Holiday Snowball Cookies
1 1/2 cups butter, softened
3/4 cup powdered sugar
1 Tbs. vanilla
1/2 tsp. salt
3 cups flour
1 2/3 cups Nestle Swirled Holiday Morsels (we haven't been able to find these the last couple years so we have just used white chocolate chips)
1/2 cup finely chopped nuts (optional)
Powdered sugar
Preheat oven to 375.
Beat butter, sugar, vanilla and salt together until creamy. Gradually beat in flour. Stir in morsels and nuts. Shape tablespoons of dough into 1-1 1/2 inch balls. Place on ungreased cookie sheets.
Bake for 10 to 12 minutes or until cookies are set and lightly browned. Remove from oven. Sift powdered sugar over hot cookies on baking sheets. Cool on baking sheets for 10 minutes; remove to wire racks to cool completely. Sprinkle with additional powdered sugar if desired.

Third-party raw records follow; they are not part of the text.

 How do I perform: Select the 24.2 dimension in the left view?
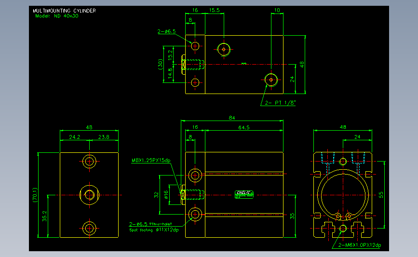pos(75,137)
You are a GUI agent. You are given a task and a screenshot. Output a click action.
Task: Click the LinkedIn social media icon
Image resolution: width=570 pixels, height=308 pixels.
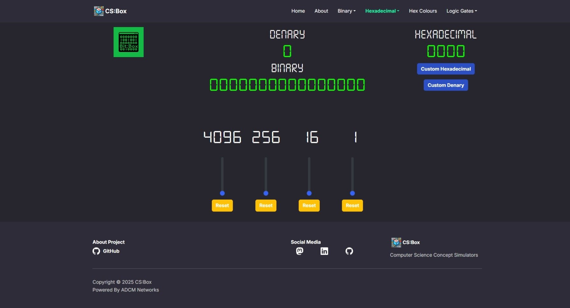(324, 251)
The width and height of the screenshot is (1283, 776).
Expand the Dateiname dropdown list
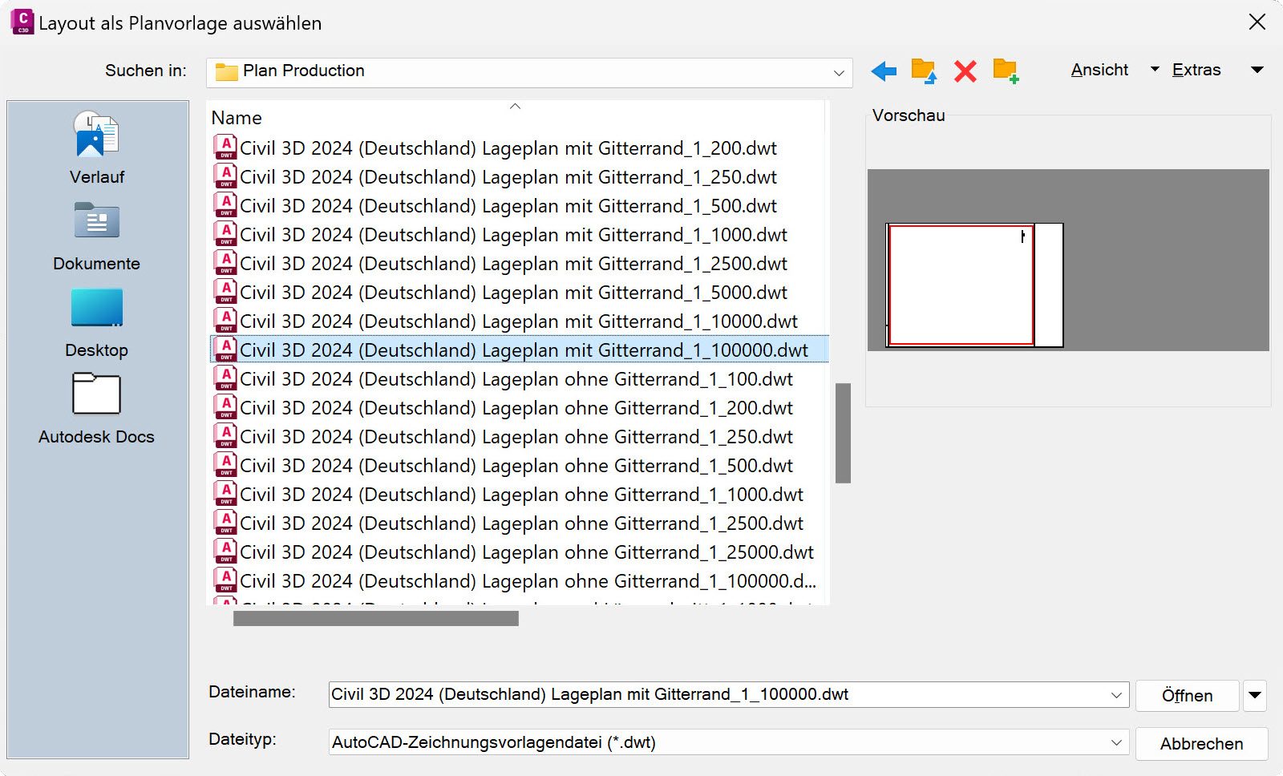1115,695
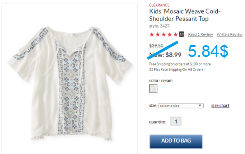Screen dimensions: 245x154
Task: Click the ADD TO BAG button
Action: [x=176, y=142]

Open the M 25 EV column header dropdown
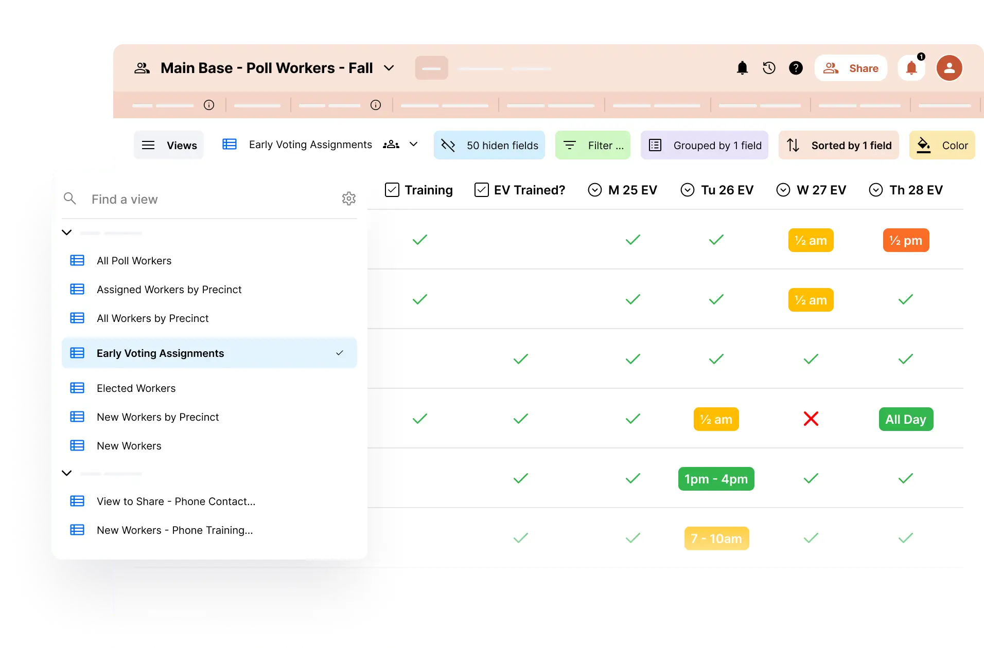[594, 190]

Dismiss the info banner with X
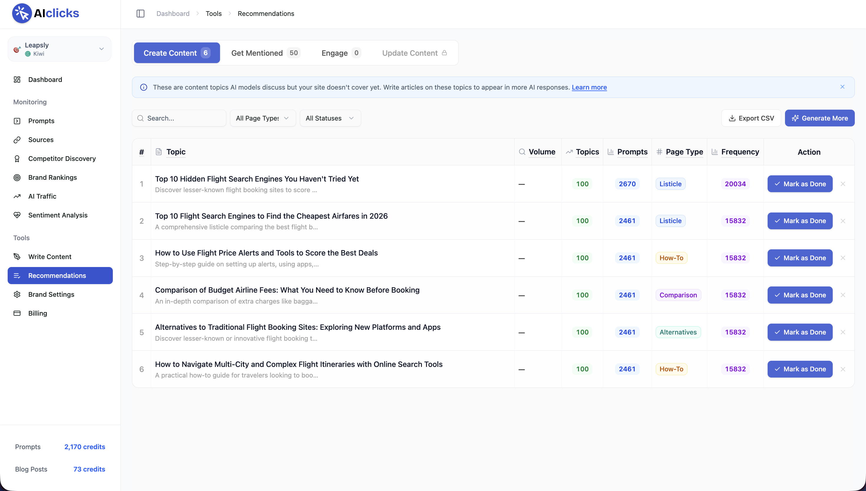842,87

A sampling of cookies. The middle ones are the snowballs. |
White Chocolate Chip Cranberry Cookies
I just discovered these cookies this year, but I love them! The recipe is from sally's baking addiction. It says you can chill the dough for up to 3 days, but if I had that dough in my refrigerator for 3 days, there would be no cookies left to bake! It's irresistible!

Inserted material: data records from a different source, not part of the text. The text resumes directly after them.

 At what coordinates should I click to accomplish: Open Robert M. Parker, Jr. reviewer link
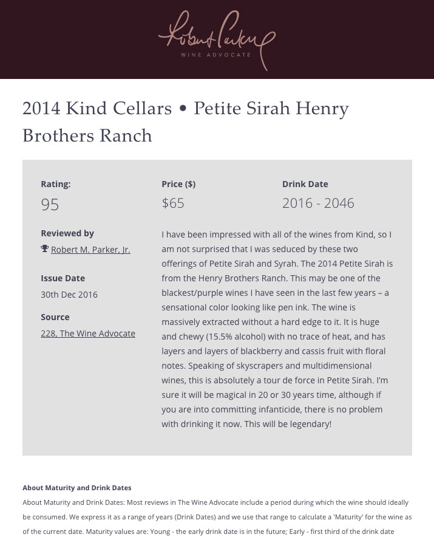(x=90, y=250)
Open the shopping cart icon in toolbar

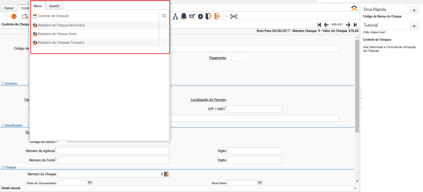click(x=192, y=16)
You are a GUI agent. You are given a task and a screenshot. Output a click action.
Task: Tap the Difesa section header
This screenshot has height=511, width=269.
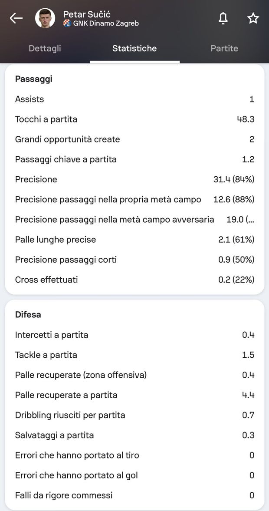tap(28, 315)
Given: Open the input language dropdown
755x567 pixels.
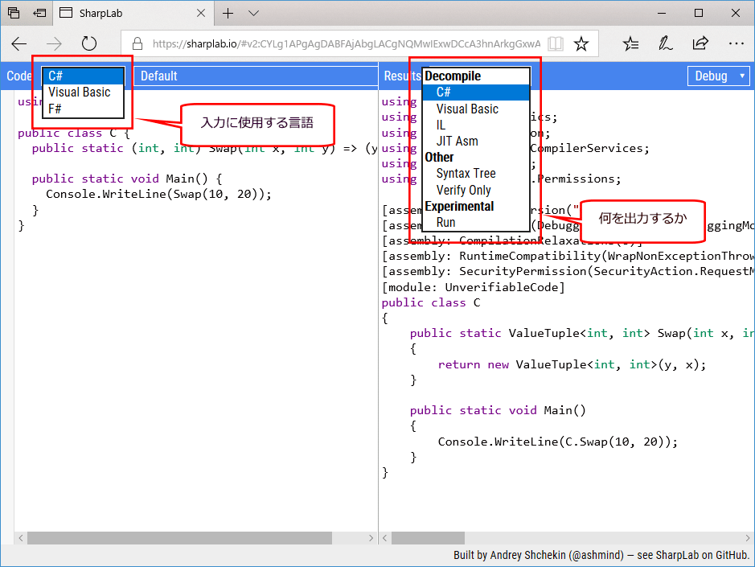Looking at the screenshot, I should click(83, 75).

- 3/4 cup (1.5 sticks) unsalted butter, softened to room temperature
- 3/4 cup dark brown sugar
- 1/4 cup granulated sugar
- 1 large egg, at room temperature
- 2 teaspoons vanilla extract
- 2 cups all-purpose flour
- 2 teaspoons cornstarch
- 1 teaspoon baking soda
- 1/2 teaspoon salt
- 3/4 cup white chocolate chips
- 3/4 cup dried cranberries
Line an ungreased cookie sheet with parchment paper or silpat. Set aside.

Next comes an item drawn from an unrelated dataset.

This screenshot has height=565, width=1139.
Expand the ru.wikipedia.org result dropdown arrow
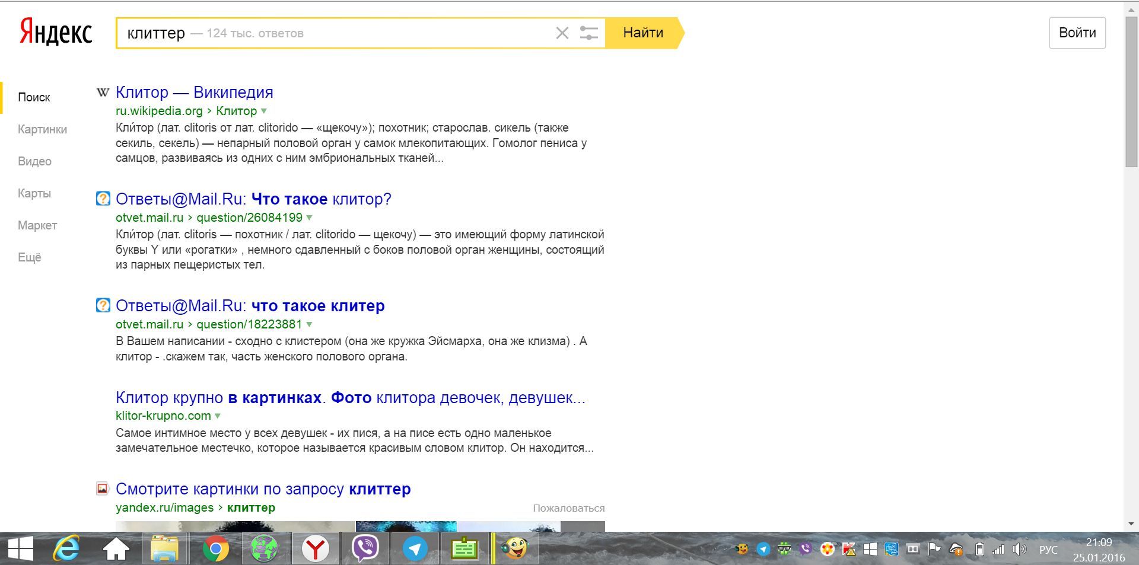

In a large bowl using a hand-held mixer or stand mixer with paddle attachment, cream the butter and sugars together on medium speed until fluffy and light in color. Mix in egg and vanilla. Scrape down the sides as needed. On low speed, mix in flour, cornstarch, baking soda and salt. Stir in white chocolate chips & dried cranberries. Chill dough (covered) for 30 minutes or up to 3 days.
Preheat oven to 350F. Drop balls of dough (1.5 tablespoons each) onto cookie sheet OR used a standard-sized cookie scoop. Bake for 8-9 minutes, until barely golden brown around the edges. Do NOT cook them longer than 9 minutes. Remove and let cool for 5-10 minutes on the cookie sheet.
Transfer to cooling rack.
*Do not drop dough onto warm cookie sheets. Allow cookie sheets to cool completely between batches.
Hope you enjoy some of these cookies. We definitely consume too much sugar in the Wagner home during the holidays, but it's only for a month and only once a year. Plus it's something we all enjoy doing together! If you have a favorite cookie recipe, please share! We will be baking cookies for many Christmases to come.